### Exercise requirements
Recast every line of the items below as a two-column Markdown table headed Row and Line. Number the rows in order and leave out blank lines.

### Extracted entries
[Start of section]
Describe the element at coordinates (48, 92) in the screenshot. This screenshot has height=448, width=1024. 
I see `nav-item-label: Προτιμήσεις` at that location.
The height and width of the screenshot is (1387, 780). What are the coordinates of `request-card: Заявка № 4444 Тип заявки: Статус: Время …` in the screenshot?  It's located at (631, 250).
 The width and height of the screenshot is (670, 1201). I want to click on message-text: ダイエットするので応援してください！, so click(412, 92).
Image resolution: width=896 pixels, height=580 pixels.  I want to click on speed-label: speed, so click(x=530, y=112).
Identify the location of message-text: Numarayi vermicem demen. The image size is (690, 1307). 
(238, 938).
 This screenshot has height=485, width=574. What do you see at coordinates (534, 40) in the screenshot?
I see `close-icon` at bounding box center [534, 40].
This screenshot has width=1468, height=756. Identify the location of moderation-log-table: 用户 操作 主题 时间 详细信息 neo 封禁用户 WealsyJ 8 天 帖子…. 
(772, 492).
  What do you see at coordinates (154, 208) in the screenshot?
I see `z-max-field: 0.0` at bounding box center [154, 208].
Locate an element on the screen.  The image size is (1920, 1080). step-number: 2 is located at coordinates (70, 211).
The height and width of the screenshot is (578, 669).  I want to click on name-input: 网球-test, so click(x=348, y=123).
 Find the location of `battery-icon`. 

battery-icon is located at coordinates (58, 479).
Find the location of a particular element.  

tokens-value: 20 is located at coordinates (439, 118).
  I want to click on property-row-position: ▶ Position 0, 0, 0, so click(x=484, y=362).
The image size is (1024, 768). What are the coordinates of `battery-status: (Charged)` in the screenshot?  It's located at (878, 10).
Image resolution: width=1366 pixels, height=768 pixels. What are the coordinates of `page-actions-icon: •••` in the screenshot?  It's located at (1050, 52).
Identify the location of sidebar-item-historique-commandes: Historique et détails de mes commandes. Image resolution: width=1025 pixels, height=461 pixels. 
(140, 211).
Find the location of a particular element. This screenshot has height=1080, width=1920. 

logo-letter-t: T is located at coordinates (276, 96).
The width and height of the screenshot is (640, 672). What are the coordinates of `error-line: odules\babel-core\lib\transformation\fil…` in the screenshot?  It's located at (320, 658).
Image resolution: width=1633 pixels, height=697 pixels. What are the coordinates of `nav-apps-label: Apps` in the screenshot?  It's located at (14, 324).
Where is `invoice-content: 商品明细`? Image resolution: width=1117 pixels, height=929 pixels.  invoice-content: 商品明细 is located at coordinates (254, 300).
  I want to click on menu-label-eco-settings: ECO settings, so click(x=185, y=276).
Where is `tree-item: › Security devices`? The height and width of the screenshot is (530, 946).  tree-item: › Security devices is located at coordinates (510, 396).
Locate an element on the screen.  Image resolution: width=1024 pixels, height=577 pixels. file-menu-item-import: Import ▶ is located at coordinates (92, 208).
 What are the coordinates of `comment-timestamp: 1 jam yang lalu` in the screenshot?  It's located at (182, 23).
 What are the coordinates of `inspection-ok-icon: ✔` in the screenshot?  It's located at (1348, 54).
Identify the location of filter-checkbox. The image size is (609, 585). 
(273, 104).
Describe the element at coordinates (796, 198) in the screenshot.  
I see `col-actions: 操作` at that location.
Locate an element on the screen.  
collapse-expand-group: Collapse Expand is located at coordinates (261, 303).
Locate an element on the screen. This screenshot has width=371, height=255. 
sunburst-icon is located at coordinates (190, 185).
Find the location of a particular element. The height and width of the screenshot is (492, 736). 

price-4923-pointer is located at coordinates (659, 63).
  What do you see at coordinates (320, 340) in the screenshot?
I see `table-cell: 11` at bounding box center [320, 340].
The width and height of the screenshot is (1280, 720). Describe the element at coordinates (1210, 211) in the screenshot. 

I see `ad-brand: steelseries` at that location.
[End of section]
### Answer for the task
| Row | Line |
|---|---|
| 1 | Describe the element at coordinates (48, 92) in the screenshot. This screenshot has height=448, width=1024.  |
| 2 | I see `nav-item-label: Προτιμήσεις` at that location. |
| 3 | The height and width of the screenshot is (1387, 780). What are the coordinates of `request-card: Заявка № 4444 Тип заявки: Статус: Время …` in the screenshot?  It's located at (631, 250). |
| 4 |  The width and height of the screenshot is (670, 1201). I want to click on message-text: ダイエットするので応援してください！, so click(412, 92). |
| 5 | Image resolution: width=896 pixels, height=580 pixels.  I want to click on speed-label: speed, so click(x=530, y=112). |
| 6 | Identify the location of message-text: Numarayi vermicem demen. The image size is (690, 1307).  |
| 7 | (238, 938). |
| 8 |  This screenshot has height=485, width=574. What do you see at coordinates (534, 40) in the screenshot? |
| 9 | I see `close-icon` at bounding box center [534, 40]. |
| 10 | This screenshot has width=1468, height=756. Identify the location of moderation-log-table: 用户 操作 主题 时间 详细信息 neo 封禁用户 WealsyJ 8 天 帖子….  |
| 11 | (772, 492). |
| 12 |   What do you see at coordinates (154, 208) in the screenshot? |
| 13 | I see `z-max-field: 0.0` at bounding box center [154, 208]. |
| 14 | Locate an element on the screen.  The image size is (1920, 1080). step-number: 2 is located at coordinates (70, 211). |
| 15 | The height and width of the screenshot is (578, 669).  I want to click on name-input: 网球-test, so click(x=348, y=123). |
| 16 |  Find the location of `battery-icon`.  |
| 17 | battery-icon is located at coordinates (58, 479). |
| 18 | Find the location of a particular element.   |
| 19 | tokens-value: 20 is located at coordinates (439, 118). |
| 20 |   I want to click on property-row-position: ▶ Position 0, 0, 0, so click(x=484, y=362). |
| 21 | The image size is (1024, 768). What are the coordinates of `battery-status: (Charged)` in the screenshot?  It's located at (878, 10). |
| 22 | Image resolution: width=1366 pixels, height=768 pixels. What are the coordinates of `page-actions-icon: •••` in the screenshot?  It's located at (1050, 52). |
| 23 | Identify the location of sidebar-item-historique-commandes: Historique et détails de mes commandes. Image resolution: width=1025 pixels, height=461 pixels.  |
| 24 | (140, 211). |
| 25 | Find the location of a particular element. This screenshot has height=1080, width=1920.  |
| 26 | logo-letter-t: T is located at coordinates (276, 96). |
| 27 | The width and height of the screenshot is (640, 672). What are the coordinates of `error-line: odules\babel-core\lib\transformation\fil…` in the screenshot?  It's located at (320, 658). |
| 28 | Image resolution: width=1633 pixels, height=697 pixels. What are the coordinates of `nav-apps-label: Apps` in the screenshot?  It's located at (14, 324). |
| 29 | Where is `invoice-content: 商品明细`? Image resolution: width=1117 pixels, height=929 pixels.  invoice-content: 商品明细 is located at coordinates (254, 300). |
| 30 |   I want to click on menu-label-eco-settings: ECO settings, so click(x=185, y=276). |
| 31 | Where is `tree-item: › Security devices`? The height and width of the screenshot is (530, 946).  tree-item: › Security devices is located at coordinates (510, 396). |
| 32 | Locate an element on the screen.  Image resolution: width=1024 pixels, height=577 pixels. file-menu-item-import: Import ▶ is located at coordinates (92, 208). |
| 33 |  What are the coordinates of `comment-timestamp: 1 jam yang lalu` in the screenshot?  It's located at (182, 23). |
| 34 |  What are the coordinates of `inspection-ok-icon: ✔` in the screenshot?  It's located at (1348, 54). |
| 35 | Identify the location of filter-checkbox. The image size is (609, 585).  |
| 36 | (273, 104). |
| 37 | Describe the element at coordinates (796, 198) in the screenshot.   |
| 38 | I see `col-actions: 操作` at that location. |
| 39 | Locate an element on the screen.   |
| 40 | collapse-expand-group: Collapse Expand is located at coordinates (261, 303). |
| 41 | Locate an element on the screen. This screenshot has width=371, height=255.  |
| 42 | sunburst-icon is located at coordinates (190, 185). |
| 43 | Find the location of a particular element. The height and width of the screenshot is (492, 736).  |
| 44 | price-4923-pointer is located at coordinates (659, 63). |
| 45 |   What do you see at coordinates (320, 340) in the screenshot? |
| 46 | I see `table-cell: 11` at bounding box center [320, 340]. |
| 47 | The width and height of the screenshot is (1280, 720). Describe the element at coordinates (1210, 211) in the screenshot.  |
| 48 | I see `ad-brand: steelseries` at that location. |